-- RECORDED INFORMATION --
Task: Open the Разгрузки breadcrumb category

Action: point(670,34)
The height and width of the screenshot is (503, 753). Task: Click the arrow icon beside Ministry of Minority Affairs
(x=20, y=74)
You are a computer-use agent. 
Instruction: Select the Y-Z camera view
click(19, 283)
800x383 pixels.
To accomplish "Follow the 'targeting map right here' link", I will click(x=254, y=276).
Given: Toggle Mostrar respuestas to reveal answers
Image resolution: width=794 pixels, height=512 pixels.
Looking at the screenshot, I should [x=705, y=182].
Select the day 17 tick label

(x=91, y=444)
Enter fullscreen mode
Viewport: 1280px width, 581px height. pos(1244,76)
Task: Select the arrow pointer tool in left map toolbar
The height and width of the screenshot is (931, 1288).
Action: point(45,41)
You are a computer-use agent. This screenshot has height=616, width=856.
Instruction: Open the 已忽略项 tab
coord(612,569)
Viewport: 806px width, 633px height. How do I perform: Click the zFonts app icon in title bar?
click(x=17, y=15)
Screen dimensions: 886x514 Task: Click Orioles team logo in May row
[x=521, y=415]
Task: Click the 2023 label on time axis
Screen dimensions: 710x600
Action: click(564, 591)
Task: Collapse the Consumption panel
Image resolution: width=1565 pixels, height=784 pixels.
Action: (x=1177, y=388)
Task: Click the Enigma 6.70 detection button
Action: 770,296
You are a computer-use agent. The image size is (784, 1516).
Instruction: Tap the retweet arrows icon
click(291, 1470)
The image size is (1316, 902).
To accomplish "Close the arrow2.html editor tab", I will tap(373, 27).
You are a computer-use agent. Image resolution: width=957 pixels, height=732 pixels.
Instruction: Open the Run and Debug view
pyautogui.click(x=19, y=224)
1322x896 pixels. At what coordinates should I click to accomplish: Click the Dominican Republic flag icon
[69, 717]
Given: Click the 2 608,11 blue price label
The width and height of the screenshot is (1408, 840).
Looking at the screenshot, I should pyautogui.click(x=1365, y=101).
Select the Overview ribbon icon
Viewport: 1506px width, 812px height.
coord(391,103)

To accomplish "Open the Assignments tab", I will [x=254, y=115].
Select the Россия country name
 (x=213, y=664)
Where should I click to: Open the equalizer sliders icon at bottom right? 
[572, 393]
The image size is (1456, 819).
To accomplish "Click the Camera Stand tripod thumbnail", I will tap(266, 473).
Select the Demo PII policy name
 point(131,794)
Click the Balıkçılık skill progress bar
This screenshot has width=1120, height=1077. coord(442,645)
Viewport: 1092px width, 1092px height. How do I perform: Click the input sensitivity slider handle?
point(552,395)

-- WHAT NEEDS TO BE DONE --
Arrange the lines as a Markdown table with the columns "Row" and "Line", numbering each line and leaving out blank lines. Begin at the line that has "You are a computer-use agent. The" and continue through the last of the rows.

-- REPLY --
| Row | Line |
|---|---|
| 1 | You are a computer-use agent. The image size is (784, 1516). |
| 2 | Instruction: Tap the retweet arrows icon |
| 3 | click(291, 1470) |
| 4 | The image size is (1316, 902). |
| 5 | To accomplish "Close the arrow2.html editor tab", I will tap(373, 27). |
| 6 | You are a computer-use agent. Image resolution: width=957 pixels, height=732 pixels. |
| 7 | Instruction: Open the Run and Debug view |
| 8 | pyautogui.click(x=19, y=224) |
| 9 | 1322x896 pixels. At what coordinates should I click to accomplish: Click the Dominican Republic flag icon |
| 10 | [69, 717] |
| 11 | Given: Click the 2 608,11 blue price label |
| 12 | The width and height of the screenshot is (1408, 840). |
| 13 | Looking at the screenshot, I should pyautogui.click(x=1365, y=101). |
| 14 | Select the Overview ribbon icon |
| 15 | Viewport: 1506px width, 812px height. |
| 16 | coord(391,103) |
| 17 | To accomplish "Open the Assignments tab", I will [x=254, y=115]. |
| 18 | Select the Россия country name |
| 19 |  (x=213, y=664) |
| 20 | Where should I click to: Open the equalizer sliders icon at bottom right?  |
| 21 | [572, 393] |
| 22 | The image size is (1456, 819). |
| 23 | To accomplish "Click the Camera Stand tripod thumbnail", I will tap(266, 473). |
| 24 | Select the Demo PII policy name |
| 25 |  point(131,794) |
| 26 | Click the Balıkçılık skill progress bar |
| 27 | This screenshot has width=1120, height=1077. coord(442,645) |
| 28 | Viewport: 1092px width, 1092px height. How do I perform: Click the input sensitivity slider handle? |
| 29 | point(552,395) |